One of the victims, Shalini Gera, who is an advocate representing victims of state-sponsored violence, reportedly described her “really frightening” experience, as her phone was rendered completely vulnerable and its microphone and camera switched on and off at will. Referring to the nine imprisoned civic activists and their lawyers, she observed that if the authorities had access to their phones and computers, they may well have also planted evidence. The government has charged the nine accused and their supporters with links to banned far-left groups, but has till now been able to only furnish digital “evidence” from their phones and computers to keep them in jail.
In their anxiety to build up their case, the authorities held up a copy of Leo Tolstoy’s War and Peace before the Bombay High Court, which concurred that the nature of literature read by the accused was evidence of their affiliation with banned organisations. The court later retracted this observation following a public outcry. It is also widely believed that none but the government would want to act through Pegasus against those targeted, in line with the growing atmosphere of intolerance against those critical of the ruling dispensation.

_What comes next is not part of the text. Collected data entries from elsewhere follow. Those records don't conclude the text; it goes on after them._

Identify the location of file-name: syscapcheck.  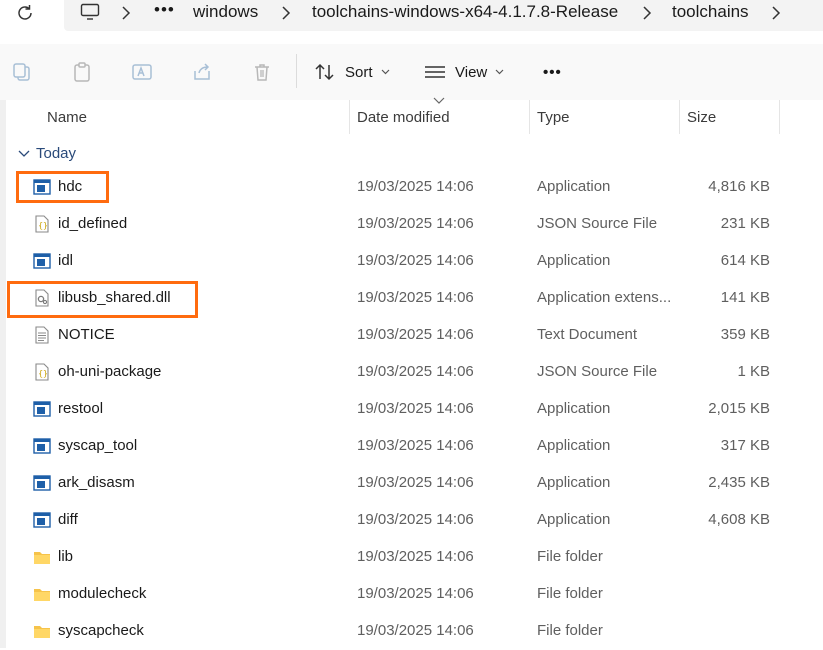
(101, 630).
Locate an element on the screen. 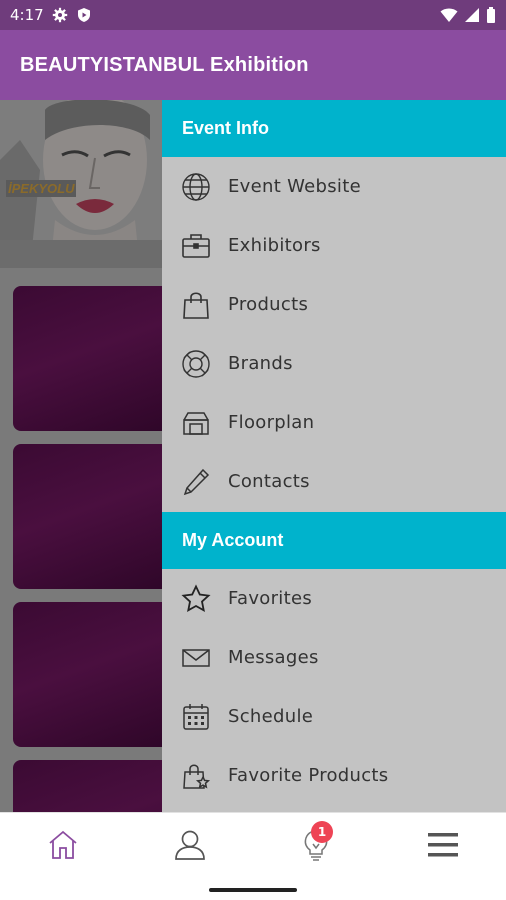 The image size is (506, 900). menu-icon is located at coordinates (443, 847).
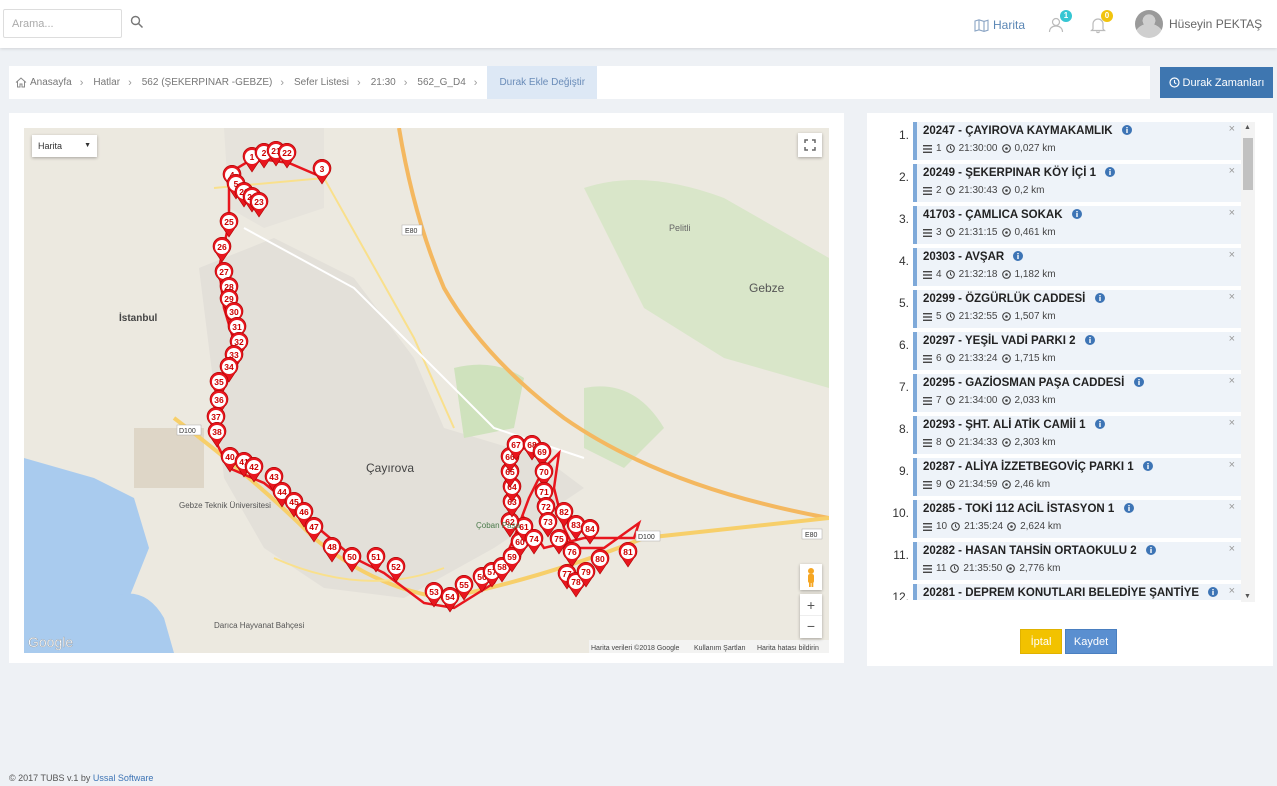  Describe the element at coordinates (928, 148) in the screenshot. I see `list-icon` at that location.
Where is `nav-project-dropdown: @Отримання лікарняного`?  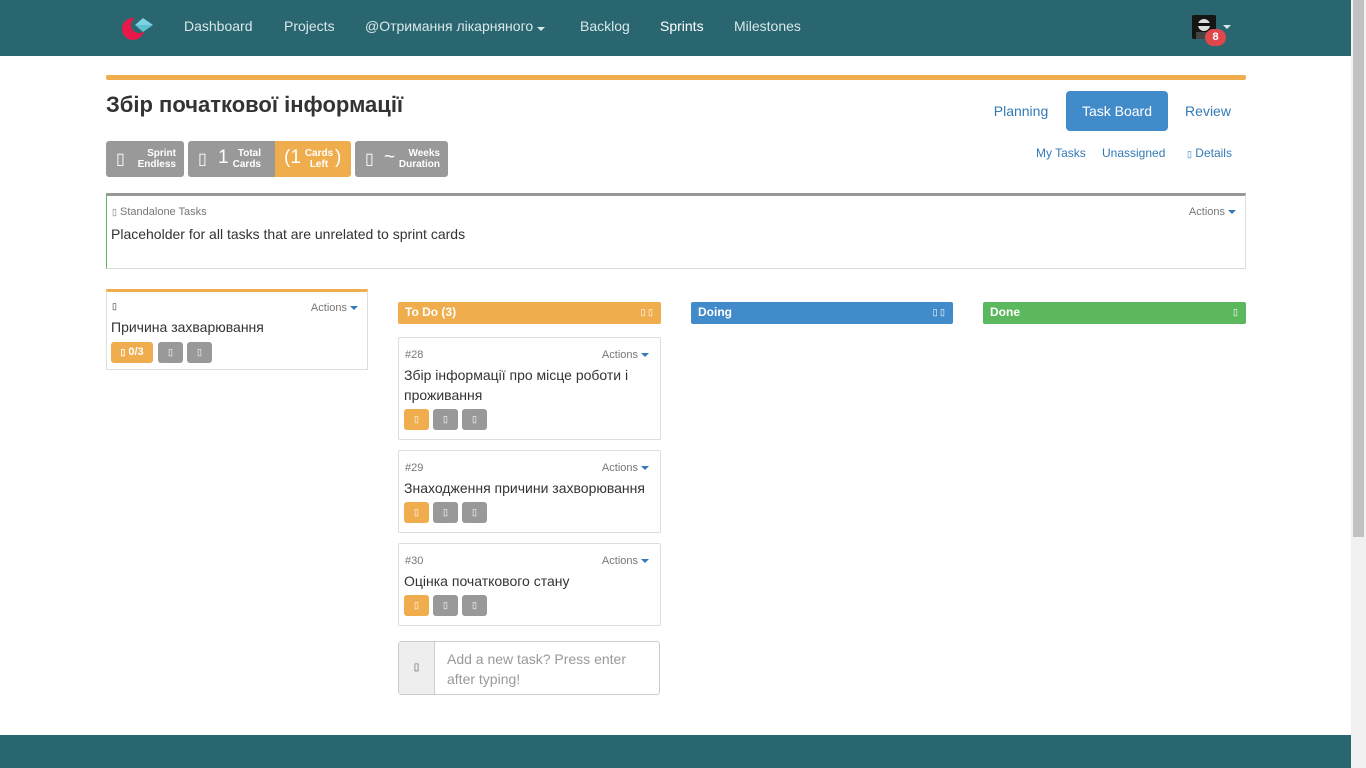 nav-project-dropdown: @Отримання лікарняного is located at coordinates (456, 26).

The national leadership is now increasingly equating itself with nationhood and those critical of it are charged with being seditious, or “exciting disaffection towards the government”. While Section 124 A of the Indian Penal Code provides for life imprisonment for sedition, Section 121 concerns waging, or attempting to wage, war against the government and is punishable with a life sentence or even death.
WhatsApp, which is currently facing off with the Indian government in the Supreme Court on the issues of a “rise in hate speech, fake news and so-called anti-national activities online through defamatory social media posts”, has termed the targeting of the Indian members of “civil society” an “unmistakable pattern of abuse”.

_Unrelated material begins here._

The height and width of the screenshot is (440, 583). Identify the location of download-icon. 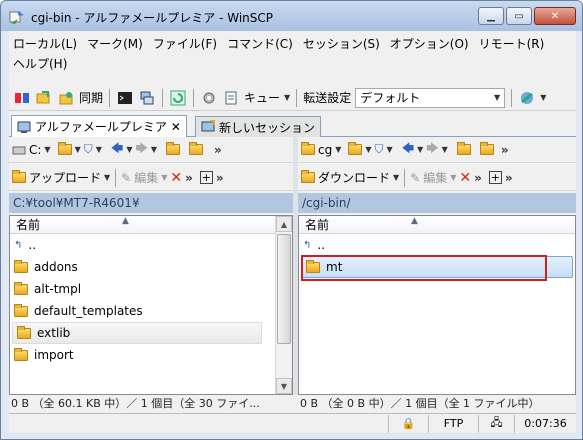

Under fire from the media and activists, the Indian government has sought an explanation from WhatsApp why it failed to reveal details of the Pegasus spyware attack on Indian citizens, even in the meetings Will Cathcart, WhatsApp global head as also vice president of product management at Facebook, and Facebook global policy and communications head, Sir Nick Clegg, had with Indian IT minister Ravi Shankar Prasad in New Delhi in July and September. Prasad also released a statement, saying the government is “concerned at the breach of privacy of citizens of India on the messaging platform WhatsApp”.
Indicating that just about every breach in the last 20 years was a result of gaps in visibility, awareness, and control, Joseph said, “If you can’t see what’s on your network, you can’t protect it; if you can see what’s connected, but have no contextual awareness about what’s happening, you can’t protect it; and if you can detect and understand what’s happening, but don’t have an integrated and automated way to respond, you still can’t protect it.” Joseph said there has been a specific call for the adoption of Zero Trust across the government, Zero Trust positing that traffic inside the perimeter should be trusted no more than outside traffic.
“Going forward, trust assessment needs to move beyond a simple binary yes-no model to be more adaptive and risk-based,” he avers.